Source information START

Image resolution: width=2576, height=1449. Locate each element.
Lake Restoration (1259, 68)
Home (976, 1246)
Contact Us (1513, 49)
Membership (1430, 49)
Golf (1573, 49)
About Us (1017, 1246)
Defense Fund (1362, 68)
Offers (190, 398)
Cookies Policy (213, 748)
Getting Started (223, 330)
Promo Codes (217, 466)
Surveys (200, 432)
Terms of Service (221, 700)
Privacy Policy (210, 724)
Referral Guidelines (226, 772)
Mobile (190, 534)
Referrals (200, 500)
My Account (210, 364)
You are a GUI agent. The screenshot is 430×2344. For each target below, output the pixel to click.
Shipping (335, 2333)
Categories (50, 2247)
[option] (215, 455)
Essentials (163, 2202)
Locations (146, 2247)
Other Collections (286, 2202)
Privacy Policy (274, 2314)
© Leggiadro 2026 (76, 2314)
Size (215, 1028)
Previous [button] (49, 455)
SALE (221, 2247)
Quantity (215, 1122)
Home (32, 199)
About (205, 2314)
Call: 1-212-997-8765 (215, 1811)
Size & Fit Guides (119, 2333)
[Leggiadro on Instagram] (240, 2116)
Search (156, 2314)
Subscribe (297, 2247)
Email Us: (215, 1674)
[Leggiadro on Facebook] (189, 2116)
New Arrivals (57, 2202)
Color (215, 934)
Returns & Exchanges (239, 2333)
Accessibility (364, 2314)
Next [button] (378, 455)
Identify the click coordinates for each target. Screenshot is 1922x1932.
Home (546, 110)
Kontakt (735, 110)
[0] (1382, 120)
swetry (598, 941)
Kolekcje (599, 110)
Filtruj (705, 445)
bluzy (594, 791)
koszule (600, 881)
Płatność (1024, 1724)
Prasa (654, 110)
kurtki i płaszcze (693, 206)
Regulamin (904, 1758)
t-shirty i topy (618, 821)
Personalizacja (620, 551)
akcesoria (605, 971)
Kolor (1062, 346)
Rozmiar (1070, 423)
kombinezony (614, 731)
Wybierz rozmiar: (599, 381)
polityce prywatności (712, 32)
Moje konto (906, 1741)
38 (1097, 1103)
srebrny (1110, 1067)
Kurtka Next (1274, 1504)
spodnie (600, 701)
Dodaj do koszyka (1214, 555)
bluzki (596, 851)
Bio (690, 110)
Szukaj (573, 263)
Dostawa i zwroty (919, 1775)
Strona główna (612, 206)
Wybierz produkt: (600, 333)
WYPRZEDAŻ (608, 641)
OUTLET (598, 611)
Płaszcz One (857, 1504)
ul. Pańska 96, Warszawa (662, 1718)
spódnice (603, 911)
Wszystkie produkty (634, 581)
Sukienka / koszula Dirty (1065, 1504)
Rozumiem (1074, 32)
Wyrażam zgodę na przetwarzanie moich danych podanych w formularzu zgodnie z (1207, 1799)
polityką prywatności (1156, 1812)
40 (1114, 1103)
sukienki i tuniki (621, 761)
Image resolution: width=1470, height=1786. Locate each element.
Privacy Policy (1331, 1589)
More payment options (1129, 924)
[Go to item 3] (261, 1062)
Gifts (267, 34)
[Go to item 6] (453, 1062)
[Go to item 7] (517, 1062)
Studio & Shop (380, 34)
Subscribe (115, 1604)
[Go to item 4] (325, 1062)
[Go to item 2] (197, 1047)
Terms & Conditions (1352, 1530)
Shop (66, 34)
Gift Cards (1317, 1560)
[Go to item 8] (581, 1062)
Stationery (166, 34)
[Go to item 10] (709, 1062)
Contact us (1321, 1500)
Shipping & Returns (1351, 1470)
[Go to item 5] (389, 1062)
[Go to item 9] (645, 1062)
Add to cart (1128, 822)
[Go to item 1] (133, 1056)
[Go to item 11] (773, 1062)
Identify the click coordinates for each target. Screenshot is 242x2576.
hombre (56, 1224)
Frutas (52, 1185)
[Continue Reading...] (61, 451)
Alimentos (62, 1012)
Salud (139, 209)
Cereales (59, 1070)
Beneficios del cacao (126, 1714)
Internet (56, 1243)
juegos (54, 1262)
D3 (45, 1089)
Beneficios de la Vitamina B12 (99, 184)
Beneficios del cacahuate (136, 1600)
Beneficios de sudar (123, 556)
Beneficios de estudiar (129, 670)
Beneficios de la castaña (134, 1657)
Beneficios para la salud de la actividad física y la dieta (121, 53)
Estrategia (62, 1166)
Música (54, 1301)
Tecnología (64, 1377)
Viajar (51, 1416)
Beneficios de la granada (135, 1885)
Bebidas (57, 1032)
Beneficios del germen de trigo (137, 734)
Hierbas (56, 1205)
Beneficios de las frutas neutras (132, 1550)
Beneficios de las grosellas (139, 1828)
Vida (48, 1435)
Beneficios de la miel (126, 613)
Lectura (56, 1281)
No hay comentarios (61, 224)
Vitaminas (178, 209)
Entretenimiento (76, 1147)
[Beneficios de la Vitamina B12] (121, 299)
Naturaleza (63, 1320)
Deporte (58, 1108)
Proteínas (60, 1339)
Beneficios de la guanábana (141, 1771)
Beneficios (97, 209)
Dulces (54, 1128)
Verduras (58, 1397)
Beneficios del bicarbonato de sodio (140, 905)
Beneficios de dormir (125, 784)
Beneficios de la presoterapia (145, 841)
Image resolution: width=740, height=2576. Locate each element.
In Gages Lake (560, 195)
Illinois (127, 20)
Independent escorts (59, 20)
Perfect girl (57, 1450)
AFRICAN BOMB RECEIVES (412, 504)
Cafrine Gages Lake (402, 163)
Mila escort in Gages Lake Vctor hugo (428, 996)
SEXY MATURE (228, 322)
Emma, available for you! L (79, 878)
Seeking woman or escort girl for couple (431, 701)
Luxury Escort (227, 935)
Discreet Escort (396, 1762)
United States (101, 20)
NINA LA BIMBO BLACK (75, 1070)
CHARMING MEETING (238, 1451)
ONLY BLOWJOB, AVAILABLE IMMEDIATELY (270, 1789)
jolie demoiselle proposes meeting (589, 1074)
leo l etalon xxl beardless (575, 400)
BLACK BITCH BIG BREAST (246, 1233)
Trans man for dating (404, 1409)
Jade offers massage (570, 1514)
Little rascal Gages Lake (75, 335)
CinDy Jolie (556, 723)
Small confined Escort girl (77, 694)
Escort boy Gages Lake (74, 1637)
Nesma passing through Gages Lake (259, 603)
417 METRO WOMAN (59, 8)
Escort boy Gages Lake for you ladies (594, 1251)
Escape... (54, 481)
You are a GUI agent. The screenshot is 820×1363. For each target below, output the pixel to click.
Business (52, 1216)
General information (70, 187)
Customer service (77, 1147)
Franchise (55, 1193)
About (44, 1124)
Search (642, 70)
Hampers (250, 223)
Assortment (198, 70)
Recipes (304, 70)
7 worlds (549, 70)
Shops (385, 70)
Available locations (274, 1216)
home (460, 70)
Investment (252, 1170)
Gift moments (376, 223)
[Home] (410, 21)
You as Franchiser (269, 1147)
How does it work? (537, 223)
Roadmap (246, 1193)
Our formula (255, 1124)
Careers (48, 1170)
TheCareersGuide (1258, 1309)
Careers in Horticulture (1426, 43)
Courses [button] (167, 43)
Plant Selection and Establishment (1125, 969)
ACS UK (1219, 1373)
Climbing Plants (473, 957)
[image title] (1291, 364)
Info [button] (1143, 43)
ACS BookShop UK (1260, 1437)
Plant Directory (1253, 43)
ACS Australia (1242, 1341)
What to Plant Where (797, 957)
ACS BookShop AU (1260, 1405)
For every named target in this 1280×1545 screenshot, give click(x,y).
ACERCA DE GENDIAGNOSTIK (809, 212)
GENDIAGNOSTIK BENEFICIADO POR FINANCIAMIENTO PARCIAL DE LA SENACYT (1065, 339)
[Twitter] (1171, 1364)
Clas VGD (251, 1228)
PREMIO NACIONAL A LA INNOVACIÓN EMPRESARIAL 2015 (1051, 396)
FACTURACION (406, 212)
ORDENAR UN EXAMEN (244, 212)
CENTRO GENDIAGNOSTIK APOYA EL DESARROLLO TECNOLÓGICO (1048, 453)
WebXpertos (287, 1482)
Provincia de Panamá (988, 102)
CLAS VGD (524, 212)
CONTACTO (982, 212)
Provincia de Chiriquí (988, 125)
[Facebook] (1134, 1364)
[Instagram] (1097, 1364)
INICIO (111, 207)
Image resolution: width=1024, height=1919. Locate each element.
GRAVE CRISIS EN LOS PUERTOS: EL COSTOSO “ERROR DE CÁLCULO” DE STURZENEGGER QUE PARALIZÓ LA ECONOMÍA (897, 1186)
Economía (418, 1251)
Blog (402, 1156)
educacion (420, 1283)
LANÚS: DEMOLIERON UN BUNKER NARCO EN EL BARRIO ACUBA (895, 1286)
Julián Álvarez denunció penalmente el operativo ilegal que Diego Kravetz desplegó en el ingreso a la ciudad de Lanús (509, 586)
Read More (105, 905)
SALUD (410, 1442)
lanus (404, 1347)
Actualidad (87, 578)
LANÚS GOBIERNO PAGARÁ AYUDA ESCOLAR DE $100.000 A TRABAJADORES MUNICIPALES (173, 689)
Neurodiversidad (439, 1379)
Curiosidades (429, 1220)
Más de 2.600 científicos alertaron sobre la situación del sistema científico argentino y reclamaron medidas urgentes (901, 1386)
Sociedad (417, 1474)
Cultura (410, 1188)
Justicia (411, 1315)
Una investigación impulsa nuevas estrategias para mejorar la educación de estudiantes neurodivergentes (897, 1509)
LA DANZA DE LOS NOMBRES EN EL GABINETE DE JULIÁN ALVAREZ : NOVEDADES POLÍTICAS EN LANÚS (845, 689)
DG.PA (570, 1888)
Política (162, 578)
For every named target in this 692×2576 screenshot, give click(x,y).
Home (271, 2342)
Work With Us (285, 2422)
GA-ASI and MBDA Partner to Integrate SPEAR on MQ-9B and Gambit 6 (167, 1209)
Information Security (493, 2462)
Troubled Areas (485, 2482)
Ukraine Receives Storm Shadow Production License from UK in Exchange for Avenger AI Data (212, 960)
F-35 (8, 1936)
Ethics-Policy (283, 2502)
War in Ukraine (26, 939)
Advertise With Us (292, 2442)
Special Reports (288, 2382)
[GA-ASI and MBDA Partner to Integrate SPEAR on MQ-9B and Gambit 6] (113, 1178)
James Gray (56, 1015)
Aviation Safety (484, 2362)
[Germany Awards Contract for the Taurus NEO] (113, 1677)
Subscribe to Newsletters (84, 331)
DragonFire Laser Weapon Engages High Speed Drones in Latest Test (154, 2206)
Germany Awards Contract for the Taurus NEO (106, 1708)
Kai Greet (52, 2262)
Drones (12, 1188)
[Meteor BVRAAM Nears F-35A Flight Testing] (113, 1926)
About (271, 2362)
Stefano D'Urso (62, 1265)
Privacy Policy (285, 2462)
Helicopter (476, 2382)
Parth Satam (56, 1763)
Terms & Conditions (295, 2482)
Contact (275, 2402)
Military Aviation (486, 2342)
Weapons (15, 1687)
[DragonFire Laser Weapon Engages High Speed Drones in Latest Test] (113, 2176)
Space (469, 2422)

Source information END

-- What is needed --
Go over the records above and tally each line that includes "this". Give the total by itself.

-- Your response --
2